* **Exercise description**
Print exactly the lines below between the line containing "668x391 pixels. Task: Select" and the line containing "Click the On Amazon retailer text", counting both of those lines. Leave pictures out.

* **Task material**
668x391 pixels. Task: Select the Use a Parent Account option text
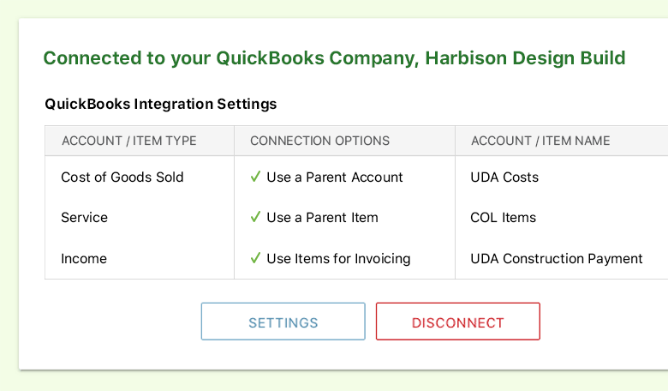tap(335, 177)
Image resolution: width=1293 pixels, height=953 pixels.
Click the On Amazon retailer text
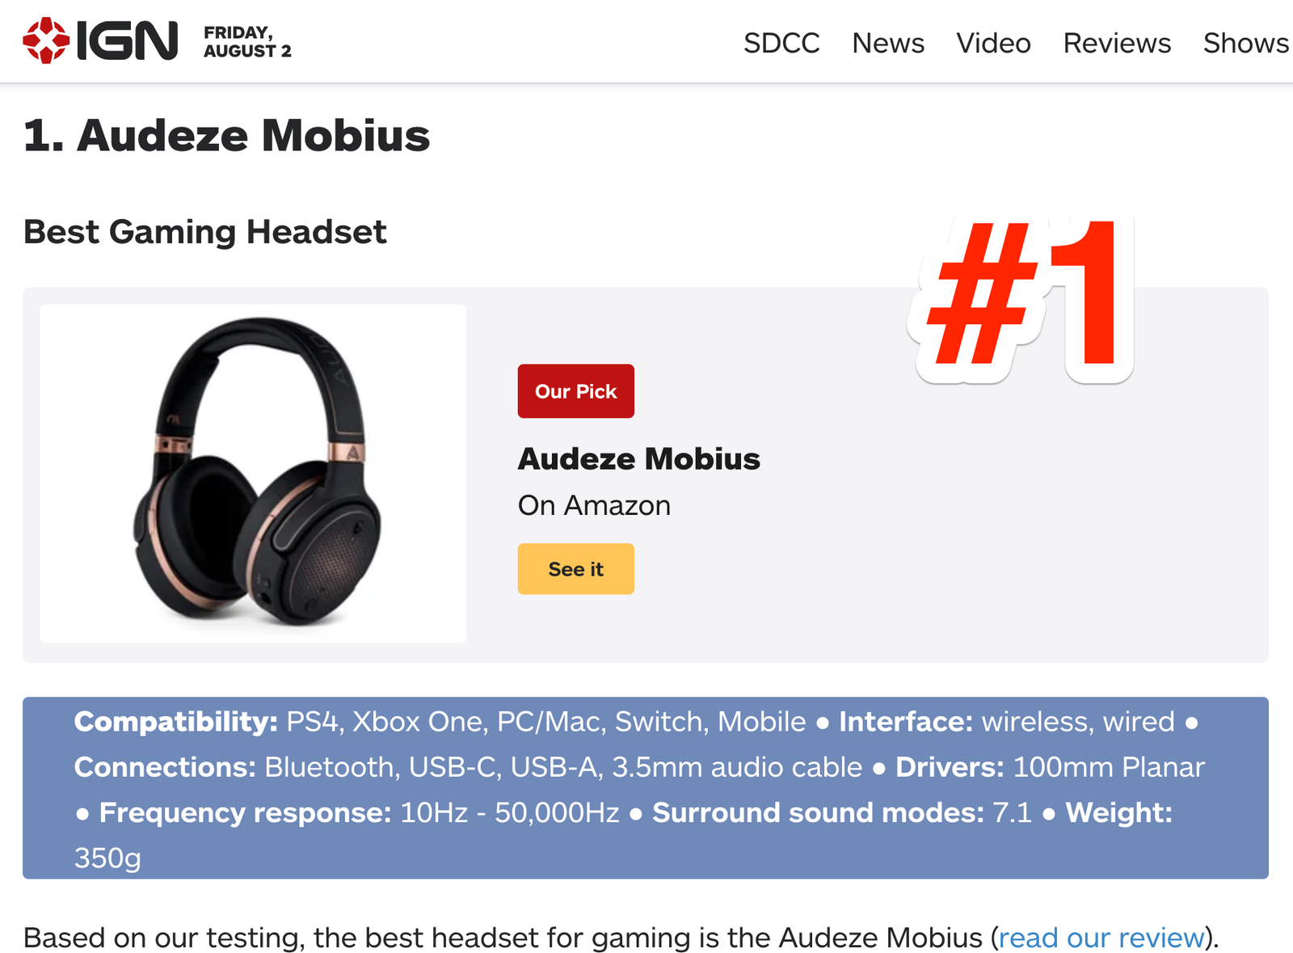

---

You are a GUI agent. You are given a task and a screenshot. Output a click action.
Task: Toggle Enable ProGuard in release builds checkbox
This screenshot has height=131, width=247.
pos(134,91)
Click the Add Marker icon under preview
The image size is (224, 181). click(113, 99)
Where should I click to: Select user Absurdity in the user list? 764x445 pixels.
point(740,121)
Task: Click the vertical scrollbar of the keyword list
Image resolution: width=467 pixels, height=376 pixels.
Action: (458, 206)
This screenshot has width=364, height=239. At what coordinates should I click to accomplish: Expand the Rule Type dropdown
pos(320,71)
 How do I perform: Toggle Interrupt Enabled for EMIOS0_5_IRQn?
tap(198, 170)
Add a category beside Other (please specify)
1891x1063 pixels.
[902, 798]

* * *

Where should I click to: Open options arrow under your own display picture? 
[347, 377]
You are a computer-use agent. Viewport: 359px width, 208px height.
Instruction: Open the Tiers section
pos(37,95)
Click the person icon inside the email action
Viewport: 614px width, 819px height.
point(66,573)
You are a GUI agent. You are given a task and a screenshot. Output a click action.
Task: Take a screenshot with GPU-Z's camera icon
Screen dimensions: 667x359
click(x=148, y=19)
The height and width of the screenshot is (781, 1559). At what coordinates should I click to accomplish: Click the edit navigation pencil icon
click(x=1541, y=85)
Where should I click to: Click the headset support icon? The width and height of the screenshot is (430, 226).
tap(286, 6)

* **Result**
668x391 pixels. Task: Select the Use a Parent Account option text
tap(335, 177)
Image resolution: width=1293 pixels, height=953 pixels.
Click the On Amazon retailer text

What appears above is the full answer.